裁量労働制は弁護士やゲームソフトの創作など専門性が高い19業種が対象の「専門型」と事業の立案・調査など「企画型」の2種類があります。M&A業務は専門型として追加します。企業から「M&A分野は専門性が高い半面、繁閑の差が大きい」などと追加を求める声があり、経団連も対象拡大を要望していました。
専門型の対象業務は省令や告示で定め、現在19あります。M&Aを追加すれば2003年以来、約20年ぶりとなります。今後の流れとしては23年に政省令を改正し、24年に施行する見通しです。また、企業が一方的に適用を決めると過剰な業務責任を与えて過労を引き起こすとの懸念もあり、従来は企画型のみ必須だった本人同意を専門型でも義務化します。
厚労省による19年の調査では裁量労働制の適用者は1日の平均労働時間が9時間と非適用者より21分長かったそうですが、適用者は8割程度は「満足」「やや満足」と答え、私生活とのバランスが取りやすいと評価する声が目立ちました。

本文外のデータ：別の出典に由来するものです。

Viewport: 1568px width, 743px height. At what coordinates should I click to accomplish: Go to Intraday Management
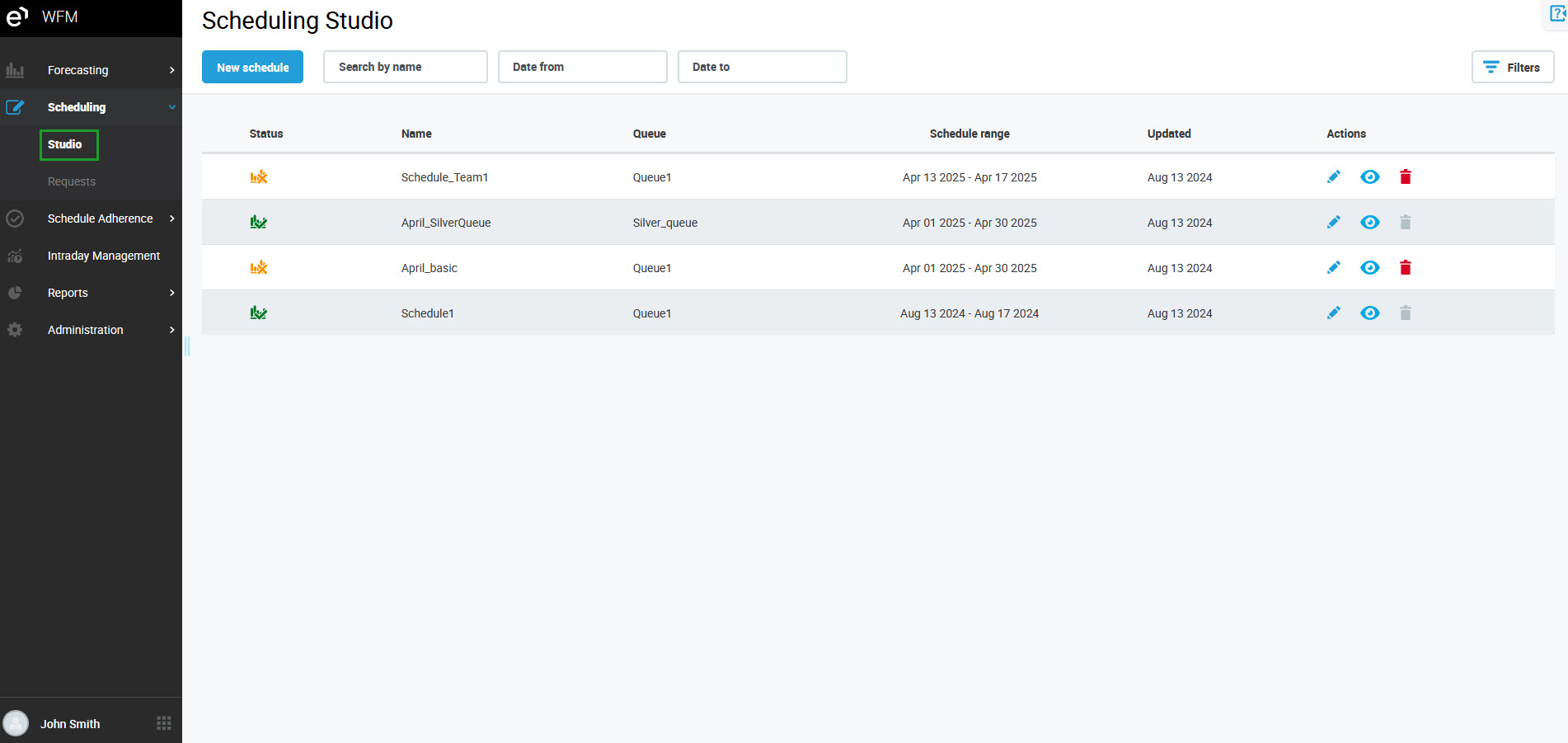[103, 256]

一方で、令和3年の厚労省の就労条件総合調査によると、「専門型業務裁量労働制」を採用している企業割合が2%、「企画業務型裁量労働制」については0.4%となっており、導入している企業はまだまだ少ない状況にあります。今回の対象業務の追加を受けて、少しでも多様な働き方に繋がり、採用する企業が増えると良いですね。